A current in lyric poetry that always seems to go blissfully unnoticed is the violence poets attend to their own writing. Let's not forget, Horace himself is a poet, so what does it mean that his final say on his own profession is that poetry turns you into a kind of parasitically cruel lunatic? And he's not the only one. I'm reminded of Brecht's poem on the muses where he envisions them as chorus girls who basically become sexually aroused (well, it's a pun actually, as Scham in German can mean both "shame" and "vagina") as they are beaten into shape by the director. Even Verlaine in his "Art poetique":

Prends l'éloquence et tords-lui son cou!

Grab Eloquence and snap his neck!

Horace, who, as far as I know, has written the longest explication of how poets go crazy, never actually gets into why they lose their marbles. Why is this lunacy projected back onto their art as extreme violence? This is not a matter of little concern for me; just this morning I found myself perfectly satisfied with having written

to beat it out with verse the punching bag
unable to complain about the bruises,
to ignore Muses more concerned with weight
loss than flesh far too desiccant to weep.
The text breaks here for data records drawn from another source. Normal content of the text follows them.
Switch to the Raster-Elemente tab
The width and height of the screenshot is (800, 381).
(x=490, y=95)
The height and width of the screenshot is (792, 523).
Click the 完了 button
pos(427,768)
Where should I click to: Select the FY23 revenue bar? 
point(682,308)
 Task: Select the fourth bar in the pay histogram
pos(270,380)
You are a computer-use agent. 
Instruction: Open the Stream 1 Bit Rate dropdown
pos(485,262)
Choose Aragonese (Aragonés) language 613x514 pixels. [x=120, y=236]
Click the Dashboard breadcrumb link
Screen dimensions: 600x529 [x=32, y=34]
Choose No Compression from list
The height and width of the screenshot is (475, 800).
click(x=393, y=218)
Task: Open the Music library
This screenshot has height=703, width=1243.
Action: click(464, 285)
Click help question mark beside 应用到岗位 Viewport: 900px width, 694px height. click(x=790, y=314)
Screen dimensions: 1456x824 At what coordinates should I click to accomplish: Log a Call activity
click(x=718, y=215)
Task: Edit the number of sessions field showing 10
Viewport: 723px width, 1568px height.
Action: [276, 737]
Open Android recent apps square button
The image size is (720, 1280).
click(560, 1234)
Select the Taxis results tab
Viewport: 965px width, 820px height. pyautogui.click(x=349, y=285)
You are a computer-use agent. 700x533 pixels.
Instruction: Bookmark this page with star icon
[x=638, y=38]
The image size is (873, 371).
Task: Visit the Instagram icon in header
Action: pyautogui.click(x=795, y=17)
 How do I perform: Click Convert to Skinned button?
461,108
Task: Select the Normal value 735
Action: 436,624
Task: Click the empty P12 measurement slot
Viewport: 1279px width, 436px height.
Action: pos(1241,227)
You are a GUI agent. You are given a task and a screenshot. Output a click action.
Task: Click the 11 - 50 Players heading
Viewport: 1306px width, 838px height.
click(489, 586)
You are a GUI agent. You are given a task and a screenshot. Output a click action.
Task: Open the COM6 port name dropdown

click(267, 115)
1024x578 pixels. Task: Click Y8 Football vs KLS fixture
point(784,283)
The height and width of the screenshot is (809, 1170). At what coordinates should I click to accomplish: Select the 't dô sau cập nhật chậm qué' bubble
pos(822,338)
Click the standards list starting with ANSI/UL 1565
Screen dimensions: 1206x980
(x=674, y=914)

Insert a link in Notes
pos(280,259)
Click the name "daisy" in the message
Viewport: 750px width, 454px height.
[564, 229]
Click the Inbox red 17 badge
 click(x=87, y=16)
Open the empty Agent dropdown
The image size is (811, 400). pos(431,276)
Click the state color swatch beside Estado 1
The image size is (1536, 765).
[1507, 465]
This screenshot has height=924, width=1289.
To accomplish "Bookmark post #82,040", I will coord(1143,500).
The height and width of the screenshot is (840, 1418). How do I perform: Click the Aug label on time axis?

I think he provides a clue in the form of that little gerund at the end of the penultimate line: legendo. The poet doesn't drag his reader down by writing but by reading. The poet is so obsessed with his own interiority, with his own poetic vision, he becomes entirely paranoid of what a reader might do. He latches on, sucks him dry, beats him to a pulp, desperately hoping to enslave his perceptions. To no avail. The poet is almost justified in his madness, because lyric readers are generally the ones to rub against the grain, to say back to the poet, whose morbid immortality has been assured by the fact of being read over and over, "no, that's not what you meant. This is what you mean, and there's nothing you can say or do about it."

August 25, 2007

Another Water Philosophy

I decided as a sort of counterpoint to my previous, more academicky consideration of Lao Zi, I'd submit this sonnet as well, as not merely a poetic reading of the water philosophy but a rendering in poetry. I'm not entirely sure what I mean by the following, but I guess poetry is better (as far as I'm concerned, anyway) when its intentions are neither obvious nor clear. Another sonnet:

I found myself drowning in a lake and,
unable to dive in and commit the daring
rescue, began to drink the lake dry—

enough to survive, at least. I found that
despite my thirst and the parching grip of
the hot sun, I couldn’t stop my drowning.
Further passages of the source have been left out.